After going 3-3 in Week 2, our staff's best bets are 8-4 on the season. But we have six more best bets for this weekend's slate, including some juicy favorites.
Arkansas State at No. 3 Georgia (-32.5)
This is a lot of points. That's almost five touchdowns and extra points, but the Bulldogs have one of the best squads in the nation, and they're hosting a team that lost to SMU earlier this year. This is the Bulldogs' final warmup before hosting Notre Dame in what's expected to be a top-10 matchup in Athens. We're 1-1 on our SEC Best Bets on the season, losing on a bad beat in Week 1 (thanks, Oregon) and winning due to some last-second heroics in Week 2 (thanks, Texas A&M!). — Ross Dellenger
NC State (-6.5) at West Virginia
Yes, the Wolfpack are favored by nearly a touchdown on the road, but West Virginia hasn't shown many signs of life in 2019—especially on offense, where it's scored just 27 points in two weeks and averaged just 232.5 yards per game. It's particularly struggled to establish the running game—against Missouri, it had just 30 net yards—rendering its offense one-dimensional, and NC State should be able to limit the Mountaineers' scoring enough to win by at least a touchdown. It's early, but the Wolfpack defense has looked sharp, and it appears the team has at least somewhat addressed its shortcomings against the passing game from 2018. — Joan Niesen
No. 21 Maryland (-7) at Temple
Maryland—yes, Maryland—leads the nation in scoring offense after two weeks (averaging 71 points per game). The Terps and their new unstoppable attack, led by Virginia Tech transfer QB Josh Jackson, have outscored Howard and No. 21 Syracuse 142-20 while racking up 1,273 total yards on 7.9 yards per play. They’re now ranked in this week’s AP Poll for the first time since 2013, coming in at No. 21.

..........

#### Problems to work on
A) In the college football best-bets column, could you transcribe the part that begins at the words "After going 3-3" and stops after the words "3 Georgia (-32.5)"?
B) How would you render this sentence from the college football best-bets column in Spanish: "It's early, but the Wolfpack defense has looked sharp, and it appears the team has at least somewhat addressed its shortcomings against the passing game from 2018."
C) Can you write the next part of the college football best-bets column, picking up after its last sentence?

#### Material supplied

..........

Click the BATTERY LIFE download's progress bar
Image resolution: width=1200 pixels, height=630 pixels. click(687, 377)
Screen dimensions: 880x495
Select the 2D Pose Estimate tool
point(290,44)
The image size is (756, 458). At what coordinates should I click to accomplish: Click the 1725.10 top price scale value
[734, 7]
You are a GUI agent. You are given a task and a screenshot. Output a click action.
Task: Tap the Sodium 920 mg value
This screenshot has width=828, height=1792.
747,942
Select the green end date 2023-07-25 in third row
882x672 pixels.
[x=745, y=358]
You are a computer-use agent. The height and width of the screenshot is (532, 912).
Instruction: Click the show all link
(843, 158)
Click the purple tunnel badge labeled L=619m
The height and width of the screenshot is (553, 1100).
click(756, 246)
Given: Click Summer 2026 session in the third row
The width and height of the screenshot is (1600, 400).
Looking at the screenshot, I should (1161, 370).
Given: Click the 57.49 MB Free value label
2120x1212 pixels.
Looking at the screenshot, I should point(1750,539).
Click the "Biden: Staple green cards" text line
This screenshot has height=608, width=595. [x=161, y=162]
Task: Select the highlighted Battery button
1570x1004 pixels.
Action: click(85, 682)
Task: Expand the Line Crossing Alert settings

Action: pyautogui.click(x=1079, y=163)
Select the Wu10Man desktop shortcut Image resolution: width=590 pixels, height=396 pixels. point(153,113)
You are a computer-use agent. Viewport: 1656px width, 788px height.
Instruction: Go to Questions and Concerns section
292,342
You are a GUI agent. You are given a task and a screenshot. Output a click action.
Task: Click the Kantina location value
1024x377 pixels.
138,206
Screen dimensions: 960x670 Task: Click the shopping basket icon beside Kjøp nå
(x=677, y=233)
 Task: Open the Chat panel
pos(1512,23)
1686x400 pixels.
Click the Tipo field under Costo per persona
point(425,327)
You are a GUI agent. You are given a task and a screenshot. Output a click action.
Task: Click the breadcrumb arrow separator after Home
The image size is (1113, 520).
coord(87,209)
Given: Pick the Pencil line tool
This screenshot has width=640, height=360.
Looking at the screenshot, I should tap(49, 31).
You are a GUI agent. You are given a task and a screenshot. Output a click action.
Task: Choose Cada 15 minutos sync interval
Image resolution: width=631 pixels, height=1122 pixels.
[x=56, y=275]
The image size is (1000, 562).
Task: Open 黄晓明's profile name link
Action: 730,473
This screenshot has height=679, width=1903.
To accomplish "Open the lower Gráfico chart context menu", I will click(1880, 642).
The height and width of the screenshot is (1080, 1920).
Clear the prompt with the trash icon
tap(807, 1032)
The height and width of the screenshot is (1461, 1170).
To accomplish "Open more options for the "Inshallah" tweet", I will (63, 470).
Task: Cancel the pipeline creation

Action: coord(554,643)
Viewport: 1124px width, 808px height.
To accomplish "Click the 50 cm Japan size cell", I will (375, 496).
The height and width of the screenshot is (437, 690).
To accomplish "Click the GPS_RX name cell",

..........

#### Outputs for the tasks
A)
After going 3-3 in Week 2, our staff's best bets are 8-4 on the season. But we have six more best bets for this weekend's slate, including some juicy favorites.
Arkansas State at No. 3 Georgia (-32.5)

B) Es pronto, pero la defensa del Wolfpack se ha visto sólida, y parece que el equipo ha corregido al menos en parte sus deficiencias de 2018 contra el juego de pases.

C)
Can Temple, which has only played one game so far, do anything to slow Mike Locksley & Co. down? The thing is, the Owls also need to worry about Maryland’s defense, which has had no issues getting to the quarterback. The Terps are second in the country right now with 12 sacks (Florida is No. 1 with 15)—through two games.
Temple was strong in its season opener, crushing Bucknell 56-12 in Rod Carey’s debut as head coach. QB Anthony Russo made some big throws and went 32-of-41 for 409 yards passing with four touchdowns and an interception. A veteran defense held the Bison to 211 total yards and 4-of-17 on third down.
Last year, the Terps also started off 2-0 and were then promptly upset by Temple, 35-14, in Week 3. Maryland should be able to avenge that loss this week, but this is still a sneaky matchup. The Owls were off last week and have had extra time to prepare. Expect them to make things interesting by making big plays and keeping up with the pace. But the Terps will eventually put this thing away in the fourth quarter. — Laken Litman
No. 5 Oklahoma (-23.5) at UCLA
Even in Los Angeles, slating Oklahoma as slightly over a three-touchdown favorite over UCLA feels a touch disrespectful. The Sooners haven't missed a step transitioning from Kyler Murray to Jalen Hurts, and the Bruins are only in year two of their rebuild under Chip Kelly. An all-out embarrassment feels more likely than an upset.
Oklahoma's offense is perfectly in sync through two contests. Hurts has completed 82.9% of passes for 591 yards and six touchdowns, additionally leading the Sooners in rushing. Trey Sermon may be the Big 12's best back. CeeDee Lamb could shine every Sunday in 2020. Do we have any evidence UCLA can slow this high-octane attack after finishing No. 104 in points allowed last season? College defenses couldn't stop Kelly at Oregon nearly a decade ago. Lincoln Riley has assumed the mantle of college football's best offensive mind, and Oklahoma should continue to rack up the points away from home on Saturday. — Michael Shapiro
Kansas at Boston College (-20.5)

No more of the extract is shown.